[Dataset entries]

------------------------------------------------

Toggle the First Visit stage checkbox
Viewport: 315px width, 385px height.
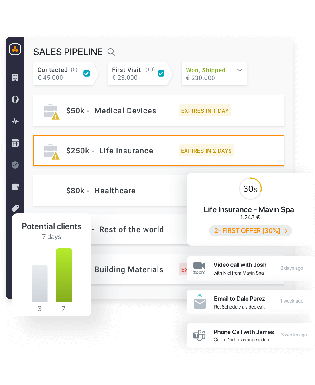click(x=161, y=73)
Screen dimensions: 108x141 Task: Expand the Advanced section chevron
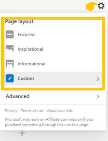98,97
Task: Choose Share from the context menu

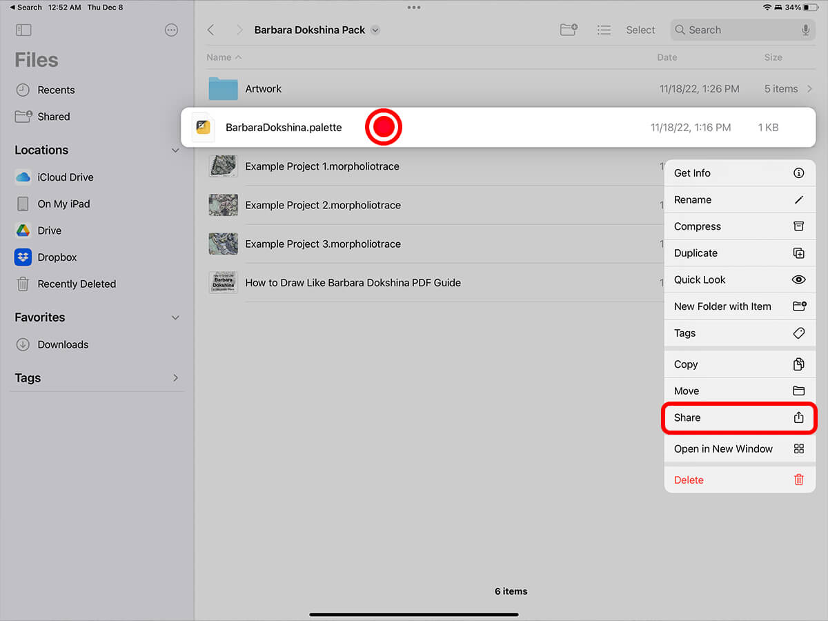Action: coord(739,418)
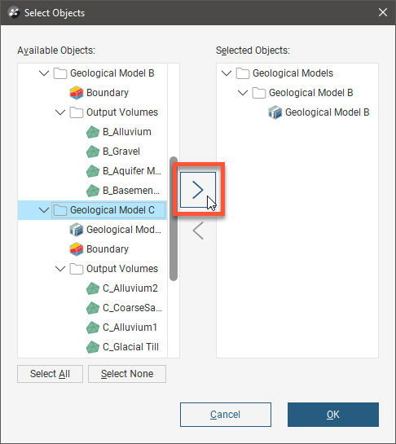Collapse the Geological Model C folder
The width and height of the screenshot is (396, 444).
coord(44,210)
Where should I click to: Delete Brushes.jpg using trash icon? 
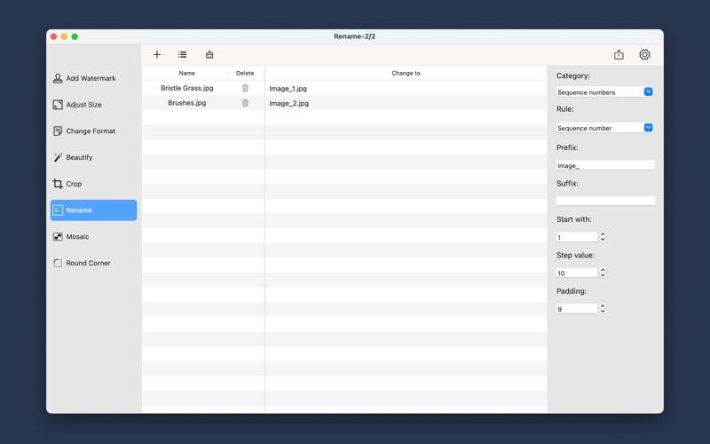pyautogui.click(x=245, y=103)
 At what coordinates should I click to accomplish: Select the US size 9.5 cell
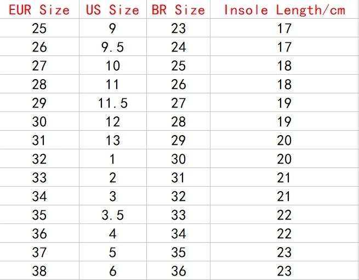(x=113, y=47)
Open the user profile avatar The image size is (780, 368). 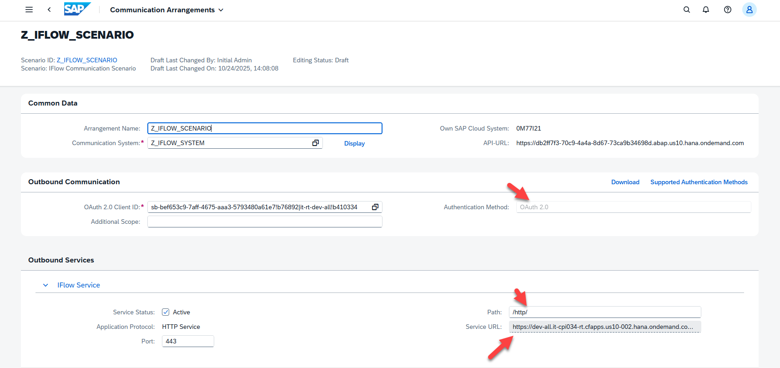(749, 10)
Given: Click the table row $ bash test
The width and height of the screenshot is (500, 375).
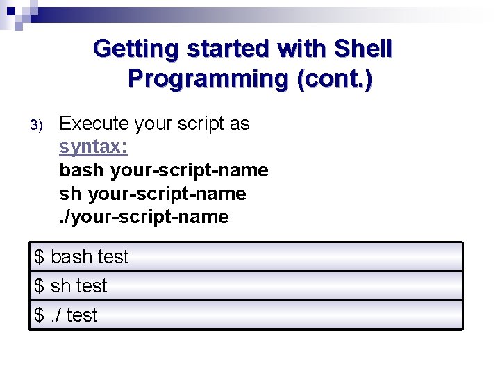Looking at the screenshot, I should click(246, 257).

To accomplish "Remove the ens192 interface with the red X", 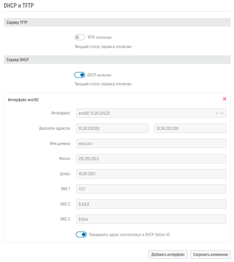I will click(225, 99).
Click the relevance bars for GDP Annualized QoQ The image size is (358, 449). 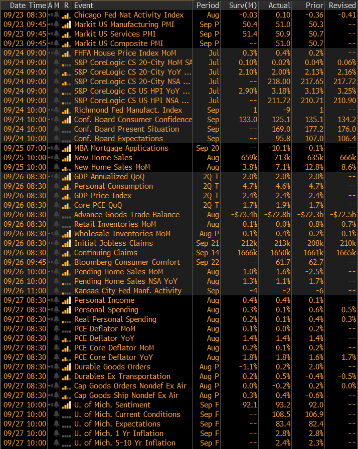tap(66, 177)
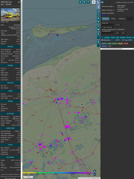Image resolution: width=134 pixels, height=179 pixels.
Task: Expand sidebar with left chevron arrow
Action: tap(98, 7)
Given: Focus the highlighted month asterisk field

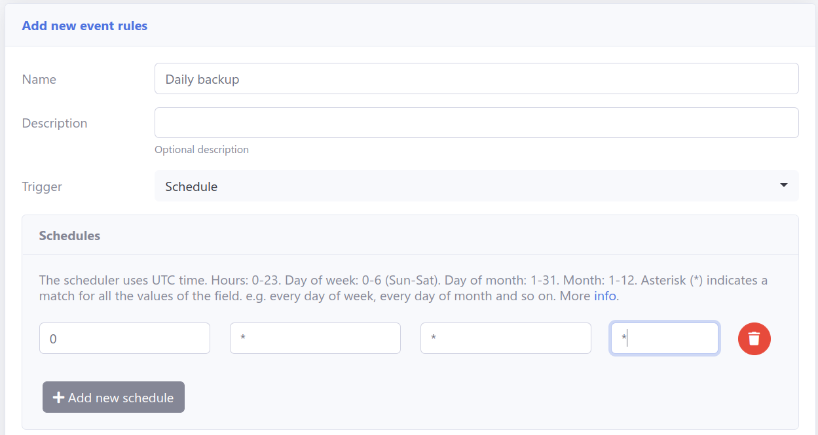Looking at the screenshot, I should (664, 338).
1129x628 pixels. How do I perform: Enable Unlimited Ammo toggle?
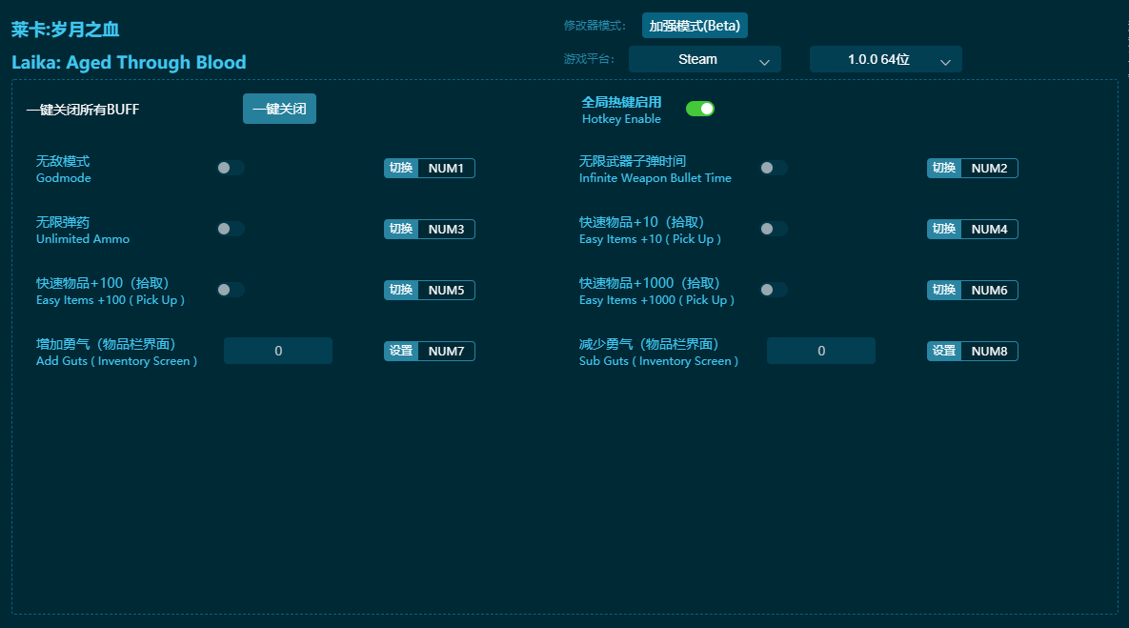coord(230,229)
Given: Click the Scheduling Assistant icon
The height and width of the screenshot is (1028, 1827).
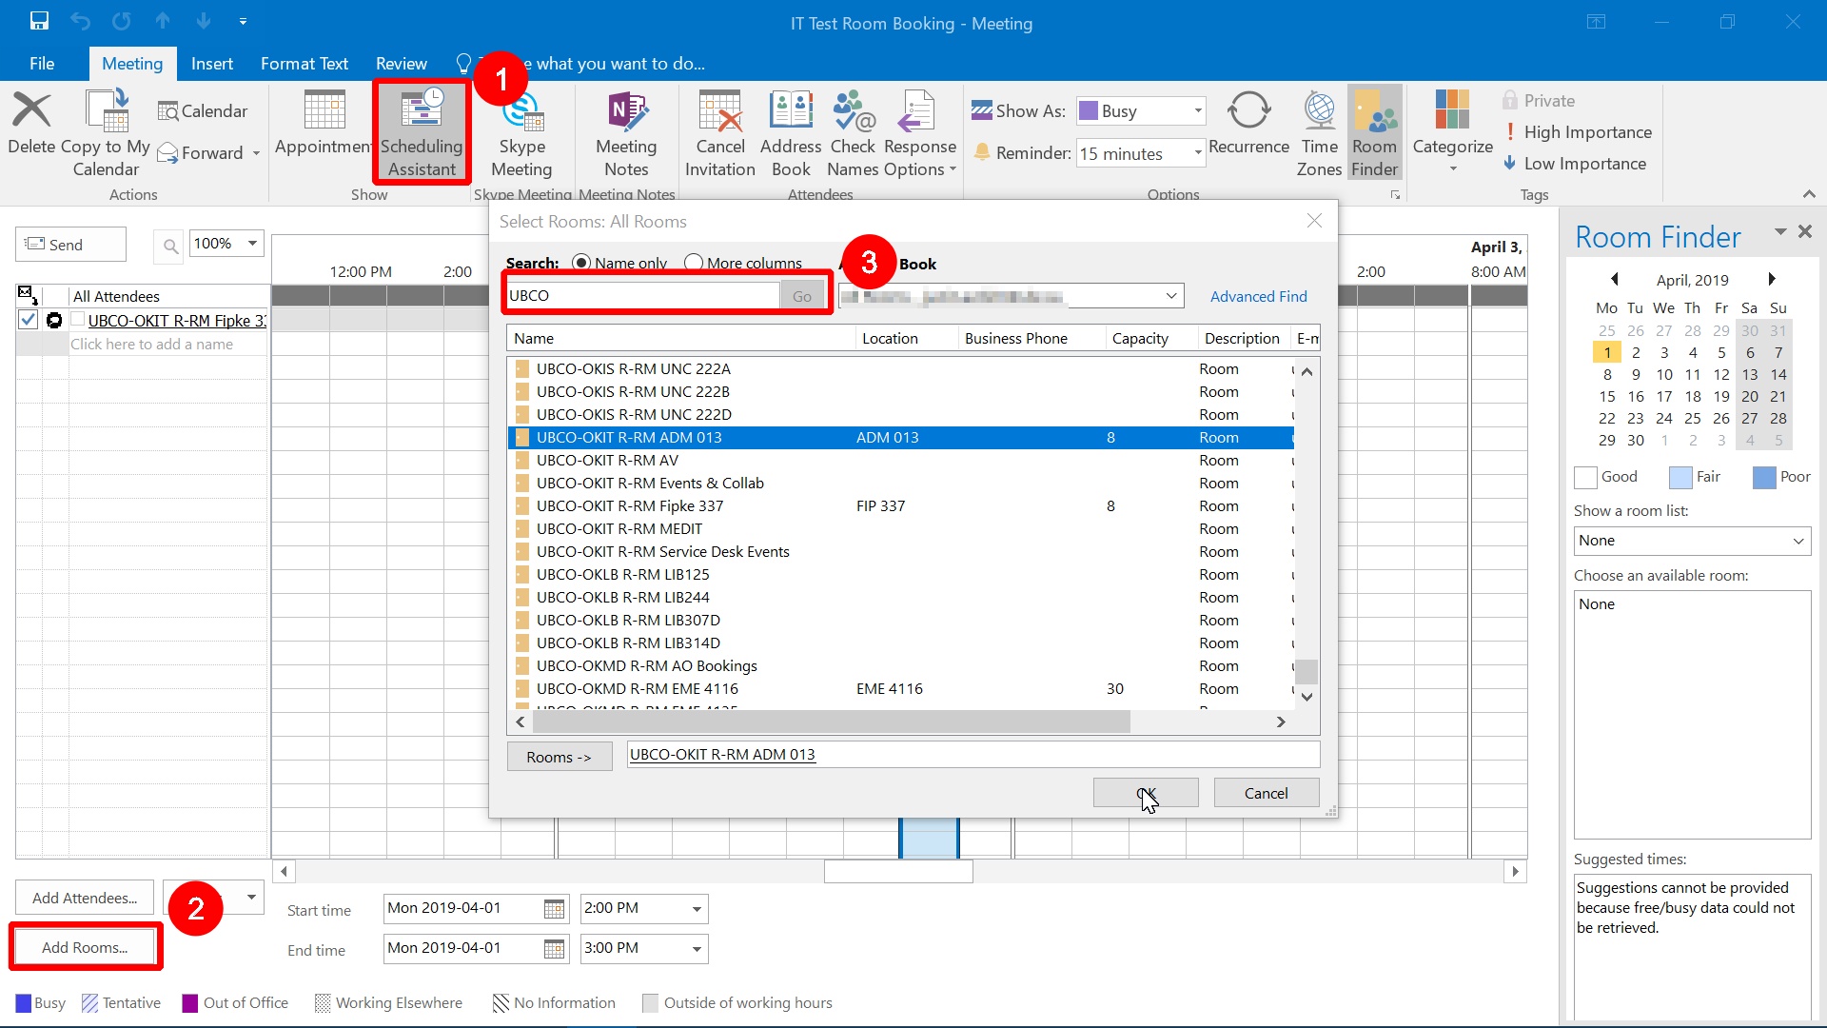Looking at the screenshot, I should (x=422, y=130).
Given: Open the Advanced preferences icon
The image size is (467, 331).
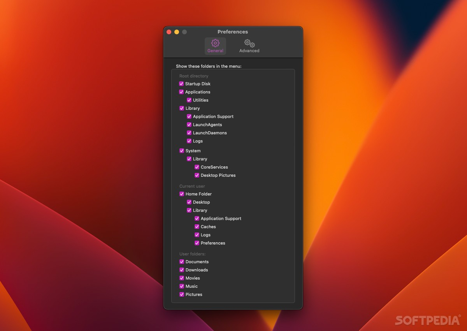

------------------------------------------------

▶ **WHAT IS BEING ASKED**
Quote, without alteration, the lines running from the line containing "1129x628 pixels. How" to the last line of the entries, and include no pictures.

▶ **EXERCISE OUTPUT**
1129x628 pixels. How do I perform: Enable Unlimited Ammo toggle?
coord(230,229)
Given: Click the Scheduling Assistant icon
The height and width of the screenshot is (1028, 1827).
Looking at the screenshot, I should (x=422, y=130).
Given: Open the Advanced preferences icon
The image size is (467, 331).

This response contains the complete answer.